The Changeling – Young Vic, until 22 December 2012

One of the more interesting aspects of going to watch a lot of theatre is the sight of an idea dusted off to be given a new lease of life and then mainstreamed across London until audiences get tired of it again. The current default
position doing the rounds is that staple motif of directors looking for a fresh angle to breathe life into classic texts; playing the play as a play within a play.

The Changeling

Last year Ian Rickson’s Hamlet was set in the world of 1970’s psychiatry and the action unfolded with references abound to RD Laing, Phyllida Lloyd’s Julius Caesar – currently at the Donmar – is set within the confines of a women’s prison and, not having yet seen it, one would imagine that power structures of the play reflect upon the institutional setting. Joe Hill-Gibbin’s take on The Changeling – Thomas Middleton’s and William Rowley’s Jacobean tragedy – appears to be set within a mental institute with the audience taking on the role of paying guests.

The advantage of doing this is that it liberates the text from the confines of the period in which it was written and it allows space for allusions and references that would not otherwise be possible. The criticism is equally obvious – directorial authority runs roughshod over the intentions of the playwright and their director’s decision-making becomes the critical factor in the production.

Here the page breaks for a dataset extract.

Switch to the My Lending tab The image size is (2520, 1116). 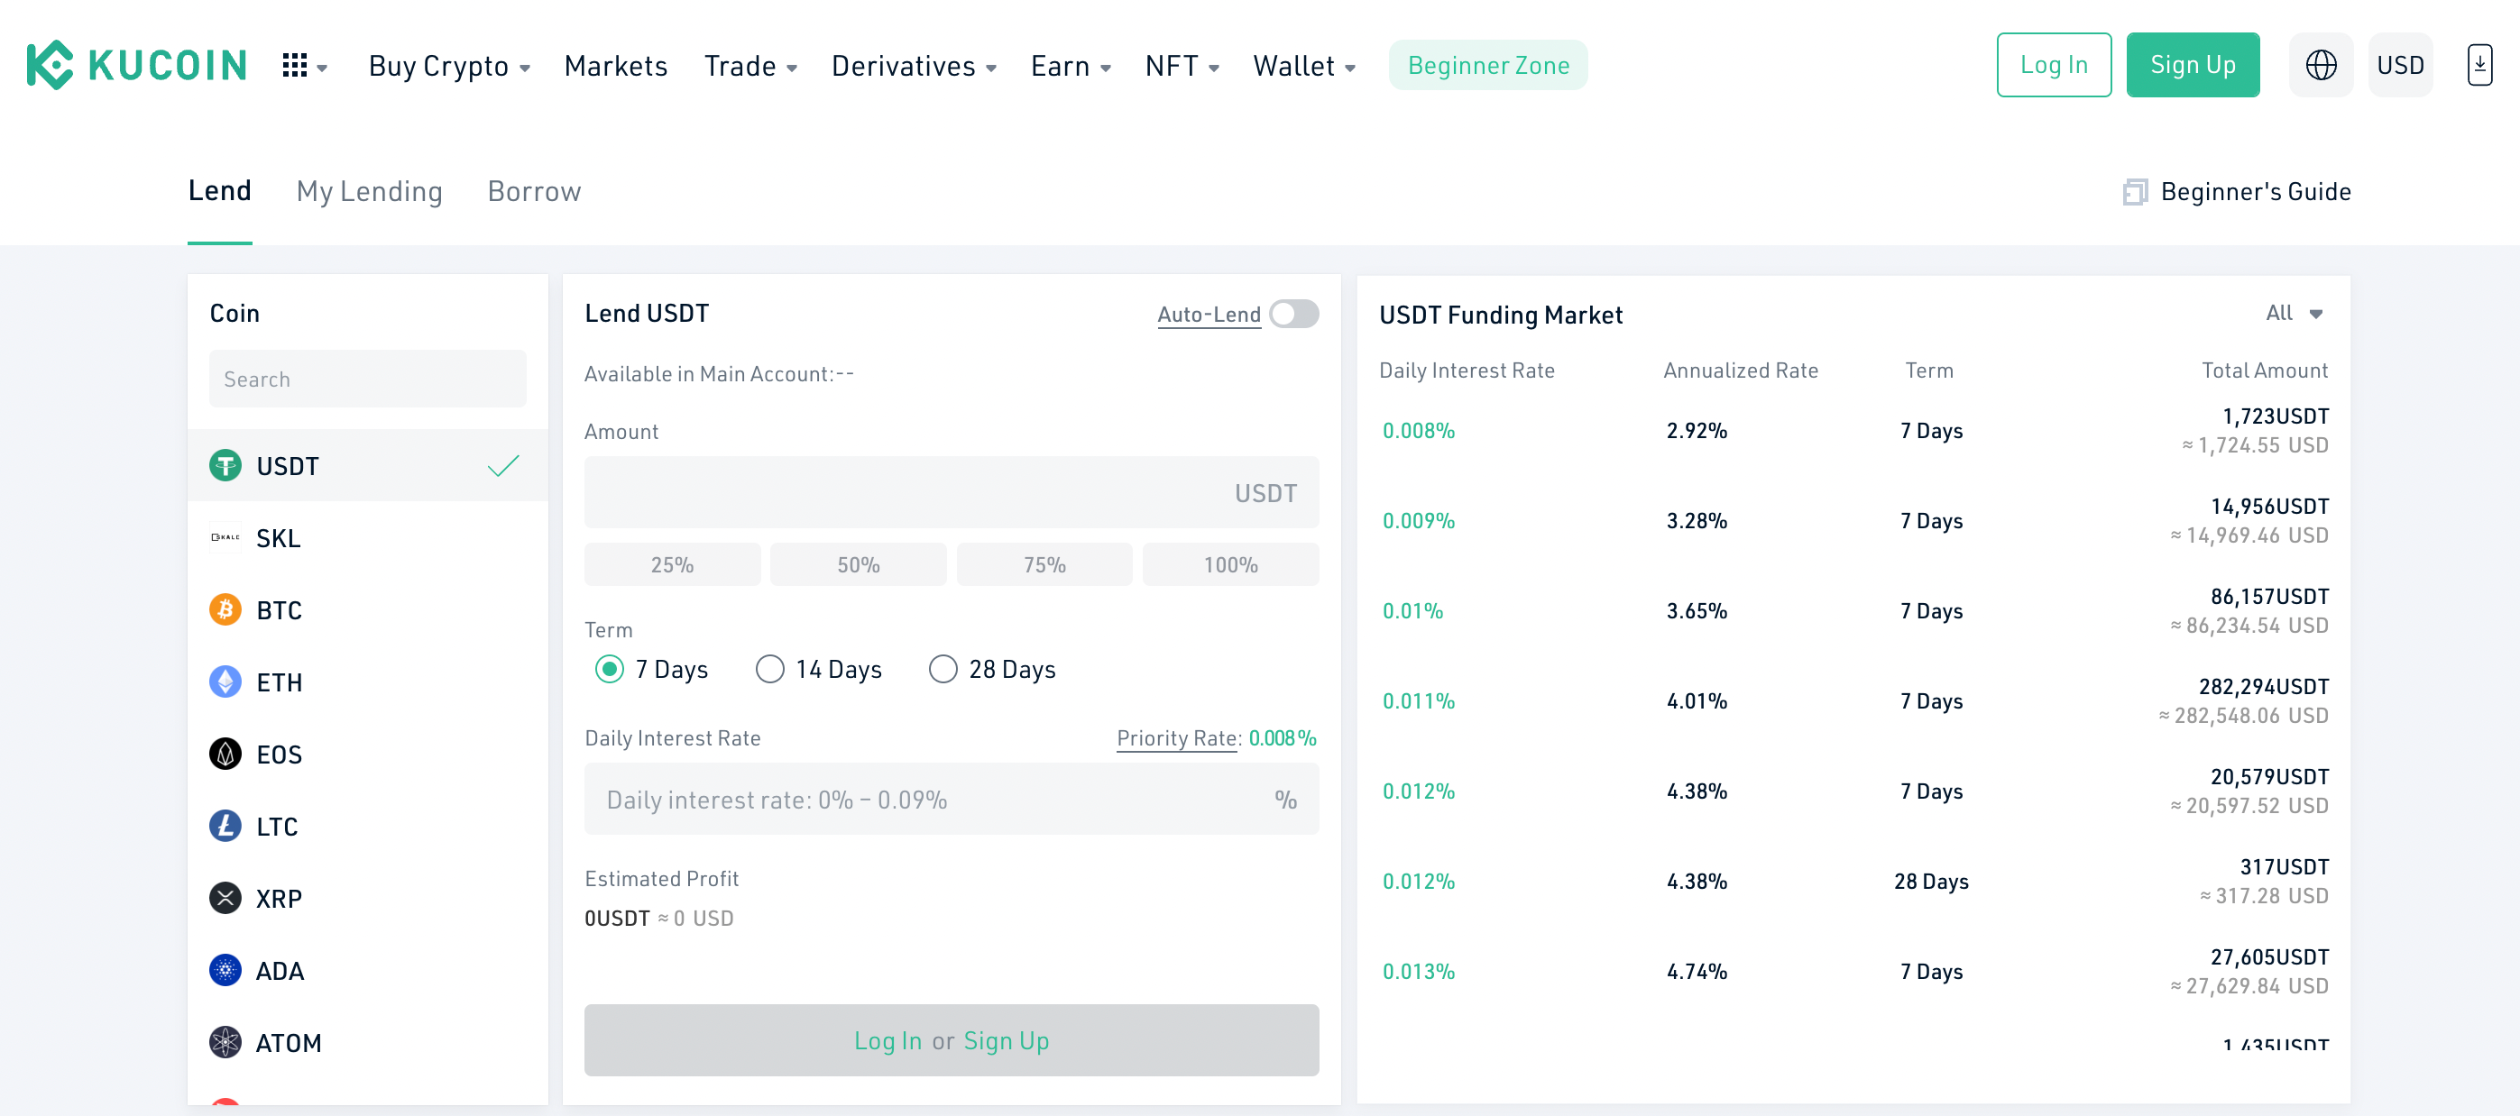point(368,190)
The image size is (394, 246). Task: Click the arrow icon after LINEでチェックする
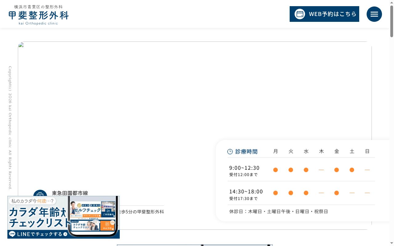pos(65,234)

This is less of a problem for The Changeling – a play where the plot is so bizarre and bloody that it is hard to understand how it could ever be played with serious intent, seemingly more suited to the plays of Le Theatre du Grand-Guignol. Yet there is an enduring popularity to Jacobean tragedy that seems to be shared by mass audiences and critics alike. The revival of The Changeling has been broadly welcomed, whilst Cheek by Jowl’s equally modern take on ‘Tis Pity She’s A Whore was a critical success and tickets for Punchdrunk’s unique, if fantastically over-hyped, production of The Duchess of Malfi in an abandoned Docklands office block were like gold-dust.